Looking beyond the door
Social media reflects a persistent problem in Sri Lanka. It sheds light on a prejudice that exists towards Muslims. This prejudice concerning Muslim monopolisation of the market continues despite a lack of evidence. What is the basis of this prejudice? Is it statistically proven? Even if it is proven, what is the real problem with Muslims dominating the market? Typically, frustration with social and economic inequality and the resulting anger tend to be directed against the bourgeoisie. Yet, in the current context, anger appears to be directed at Muslims – a distinct ethno-religious group – as opposed to capitalism or the economic elite.
Three factors underlie the prejudice. The first factor is enabled and strengthened due to the other two factors. First, commercial competition incentivises opportunistic creation and amplification of prejudice towards Muslims. There are two manifestations of this opportunism: 1. TV/newspaper commercials that identify businesses as Sinhala Buddhist businesses; and 2. social media campaigns that demand boycotts of Muslim businesses. There are also campaigns to both establish and maintain Sinhala Buddhist geographic areas devoid of Muslim businesses. The next two factors further enable this first factor.

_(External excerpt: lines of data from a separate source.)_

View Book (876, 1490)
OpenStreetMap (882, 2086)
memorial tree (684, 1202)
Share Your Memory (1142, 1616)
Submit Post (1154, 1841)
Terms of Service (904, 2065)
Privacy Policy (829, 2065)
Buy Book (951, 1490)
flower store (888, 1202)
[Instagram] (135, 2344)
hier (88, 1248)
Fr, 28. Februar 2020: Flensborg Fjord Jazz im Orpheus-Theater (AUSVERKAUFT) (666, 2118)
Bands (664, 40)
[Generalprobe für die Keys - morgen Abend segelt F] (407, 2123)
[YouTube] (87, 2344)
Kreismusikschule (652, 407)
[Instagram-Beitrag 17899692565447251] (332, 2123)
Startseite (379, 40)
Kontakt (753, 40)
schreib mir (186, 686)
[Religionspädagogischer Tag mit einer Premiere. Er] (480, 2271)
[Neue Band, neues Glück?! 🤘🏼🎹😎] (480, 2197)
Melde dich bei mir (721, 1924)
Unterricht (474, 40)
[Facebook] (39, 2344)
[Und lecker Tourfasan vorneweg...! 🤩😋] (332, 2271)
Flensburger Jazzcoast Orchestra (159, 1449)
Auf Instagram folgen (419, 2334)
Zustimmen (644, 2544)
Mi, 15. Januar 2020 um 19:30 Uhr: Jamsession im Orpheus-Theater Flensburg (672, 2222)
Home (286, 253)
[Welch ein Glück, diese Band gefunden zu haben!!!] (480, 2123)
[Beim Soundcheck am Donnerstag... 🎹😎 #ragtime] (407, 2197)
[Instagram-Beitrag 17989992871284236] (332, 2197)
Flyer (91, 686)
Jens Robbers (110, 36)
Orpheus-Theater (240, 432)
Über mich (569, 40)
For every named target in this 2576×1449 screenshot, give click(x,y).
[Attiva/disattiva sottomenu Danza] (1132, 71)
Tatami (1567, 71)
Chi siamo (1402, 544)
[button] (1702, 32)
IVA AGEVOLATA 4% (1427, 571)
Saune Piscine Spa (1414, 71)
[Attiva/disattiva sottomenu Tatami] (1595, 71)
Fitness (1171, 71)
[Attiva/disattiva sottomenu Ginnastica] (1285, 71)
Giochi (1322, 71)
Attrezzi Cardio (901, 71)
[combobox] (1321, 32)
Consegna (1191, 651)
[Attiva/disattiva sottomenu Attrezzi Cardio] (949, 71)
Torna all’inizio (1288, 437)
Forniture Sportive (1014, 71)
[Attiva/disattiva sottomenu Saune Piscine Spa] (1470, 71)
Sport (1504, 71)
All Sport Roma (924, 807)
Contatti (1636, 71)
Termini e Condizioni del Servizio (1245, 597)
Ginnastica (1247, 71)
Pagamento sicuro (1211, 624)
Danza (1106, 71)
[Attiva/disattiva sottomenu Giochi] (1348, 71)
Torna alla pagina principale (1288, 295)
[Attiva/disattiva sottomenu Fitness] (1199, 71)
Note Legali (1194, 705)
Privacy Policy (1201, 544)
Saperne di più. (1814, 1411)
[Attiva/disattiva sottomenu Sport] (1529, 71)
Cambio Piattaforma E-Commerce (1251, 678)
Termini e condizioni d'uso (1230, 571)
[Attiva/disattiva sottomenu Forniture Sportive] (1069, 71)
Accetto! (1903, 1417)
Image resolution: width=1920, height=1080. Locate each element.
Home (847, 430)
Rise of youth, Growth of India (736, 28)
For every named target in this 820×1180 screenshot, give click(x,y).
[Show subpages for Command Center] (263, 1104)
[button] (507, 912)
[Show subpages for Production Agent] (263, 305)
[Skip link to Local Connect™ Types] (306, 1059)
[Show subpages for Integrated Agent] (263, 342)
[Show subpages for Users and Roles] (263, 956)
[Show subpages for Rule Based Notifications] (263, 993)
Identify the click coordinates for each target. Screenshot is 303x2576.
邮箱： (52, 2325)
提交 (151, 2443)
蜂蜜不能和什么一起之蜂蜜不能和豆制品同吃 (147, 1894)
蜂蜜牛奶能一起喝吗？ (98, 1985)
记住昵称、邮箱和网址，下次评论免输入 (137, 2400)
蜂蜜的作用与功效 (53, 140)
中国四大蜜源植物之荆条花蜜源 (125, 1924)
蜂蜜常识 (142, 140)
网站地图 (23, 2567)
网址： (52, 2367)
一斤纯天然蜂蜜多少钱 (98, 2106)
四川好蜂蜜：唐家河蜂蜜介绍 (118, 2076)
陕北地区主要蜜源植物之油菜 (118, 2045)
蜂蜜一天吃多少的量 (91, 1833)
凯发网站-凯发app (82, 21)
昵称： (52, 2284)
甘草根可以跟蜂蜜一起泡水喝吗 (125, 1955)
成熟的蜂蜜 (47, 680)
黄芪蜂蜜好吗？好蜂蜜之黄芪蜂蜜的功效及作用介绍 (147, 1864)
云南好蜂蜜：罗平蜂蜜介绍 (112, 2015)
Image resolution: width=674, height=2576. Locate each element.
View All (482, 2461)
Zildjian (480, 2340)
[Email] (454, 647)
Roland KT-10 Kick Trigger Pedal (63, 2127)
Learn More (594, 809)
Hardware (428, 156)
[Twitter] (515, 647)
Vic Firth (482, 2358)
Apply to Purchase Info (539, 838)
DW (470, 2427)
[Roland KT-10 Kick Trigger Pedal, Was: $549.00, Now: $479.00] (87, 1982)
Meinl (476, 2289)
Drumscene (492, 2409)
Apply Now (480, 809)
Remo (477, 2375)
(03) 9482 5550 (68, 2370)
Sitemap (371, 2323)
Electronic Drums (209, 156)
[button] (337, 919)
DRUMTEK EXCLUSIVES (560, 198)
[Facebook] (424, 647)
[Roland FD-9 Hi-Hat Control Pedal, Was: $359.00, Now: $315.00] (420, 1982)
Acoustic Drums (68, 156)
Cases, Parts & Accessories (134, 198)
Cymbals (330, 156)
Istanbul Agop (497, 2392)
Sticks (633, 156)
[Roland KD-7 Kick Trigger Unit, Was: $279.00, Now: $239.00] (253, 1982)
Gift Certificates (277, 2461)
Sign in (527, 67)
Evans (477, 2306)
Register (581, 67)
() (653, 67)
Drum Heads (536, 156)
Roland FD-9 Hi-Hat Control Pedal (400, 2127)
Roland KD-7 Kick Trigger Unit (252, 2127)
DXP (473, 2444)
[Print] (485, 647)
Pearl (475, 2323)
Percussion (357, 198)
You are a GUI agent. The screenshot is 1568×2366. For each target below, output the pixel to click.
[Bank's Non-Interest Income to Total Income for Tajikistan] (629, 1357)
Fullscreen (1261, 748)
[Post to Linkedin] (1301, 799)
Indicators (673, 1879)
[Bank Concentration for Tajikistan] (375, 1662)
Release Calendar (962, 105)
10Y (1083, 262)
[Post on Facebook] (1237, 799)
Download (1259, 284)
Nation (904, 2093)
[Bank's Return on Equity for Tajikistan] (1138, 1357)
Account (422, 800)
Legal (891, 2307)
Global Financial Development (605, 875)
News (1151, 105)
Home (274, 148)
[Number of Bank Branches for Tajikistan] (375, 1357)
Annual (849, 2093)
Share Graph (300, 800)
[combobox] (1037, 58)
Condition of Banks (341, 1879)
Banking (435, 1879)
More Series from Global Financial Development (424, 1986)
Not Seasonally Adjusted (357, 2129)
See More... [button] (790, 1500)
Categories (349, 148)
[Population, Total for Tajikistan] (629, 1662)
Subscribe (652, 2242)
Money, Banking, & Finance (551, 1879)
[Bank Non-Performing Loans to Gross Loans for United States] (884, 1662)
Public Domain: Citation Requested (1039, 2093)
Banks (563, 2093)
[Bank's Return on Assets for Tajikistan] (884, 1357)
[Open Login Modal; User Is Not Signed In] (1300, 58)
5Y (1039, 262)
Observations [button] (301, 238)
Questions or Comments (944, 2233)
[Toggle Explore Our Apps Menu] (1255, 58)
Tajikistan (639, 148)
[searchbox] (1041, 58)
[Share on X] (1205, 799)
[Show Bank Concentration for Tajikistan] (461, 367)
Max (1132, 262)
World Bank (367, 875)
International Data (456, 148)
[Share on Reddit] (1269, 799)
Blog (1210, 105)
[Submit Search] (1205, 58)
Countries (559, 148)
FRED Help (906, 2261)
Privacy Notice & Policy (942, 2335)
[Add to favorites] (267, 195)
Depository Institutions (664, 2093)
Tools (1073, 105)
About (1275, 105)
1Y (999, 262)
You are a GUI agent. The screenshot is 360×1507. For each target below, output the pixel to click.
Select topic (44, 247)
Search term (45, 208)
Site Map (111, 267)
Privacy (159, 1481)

The second factor concerns the Sinhala-Buddhist hegemonic position. Sri Lanka is characterised as a Sinhala-Buddhist nation, and social media users appeal to Sinhala Buddhists to unite around their identity. The justification they use for such appeals is to resist the alleged monopolisation of business by Muslims. Therefore, appeals made to promote the Sinhala Buddhist identity reinforce the prejudice towards Muslims when calling for boycotts of Muslim owned businesses and boosting of Sinhala Buddhist owned businesses. Consequently commercial competition, which encourages opportunistic creation and amplification of prejudice towards Muslims, is both enabled and strengthened when the Sinhala Buddhist hegemony is at play.
Third, as observed by Stanley J. Tambiah, Sinhala Buddhists can often display characteristics of a majority with a minority complex. Gehan Gunatilleke points out that this insecurity stems from the idea that Sinhala Buddhists exist only in Sri Lanka whereas Tamils, Muslims, and Christians are global communities. A negative consequence of such a complex includes ‘othering’ the Muslims. Muslims are subject to discrimination and tend to be treated as outsiders. Such discriminatory practices and exclusion of Muslims seem to have intensified in the aftermath of the Easter attacks. Anxieties and insecurities that the Sinhala Buddhist population is a ‘minority’ in their own ‘Sinhala Buddhist country’ support commercial competition which feeds off such insecurities. The more insecure the majority is, the more they are likely to promote Sinhala Buddhist owned businesses, areas and identity. As a result, the third factor enables and strengthens the first factor.
One of the prejudices towards Muslims in Sri Lanka concerns their perceived monopoly over the market. This prejudice brings to light three underlying factors: opportunism based commercial competition, Sinhala Buddhist hegemony and a majority with a minority complex. Unless these three drivers are addressed, the prejudice against Muslims is likely to persist.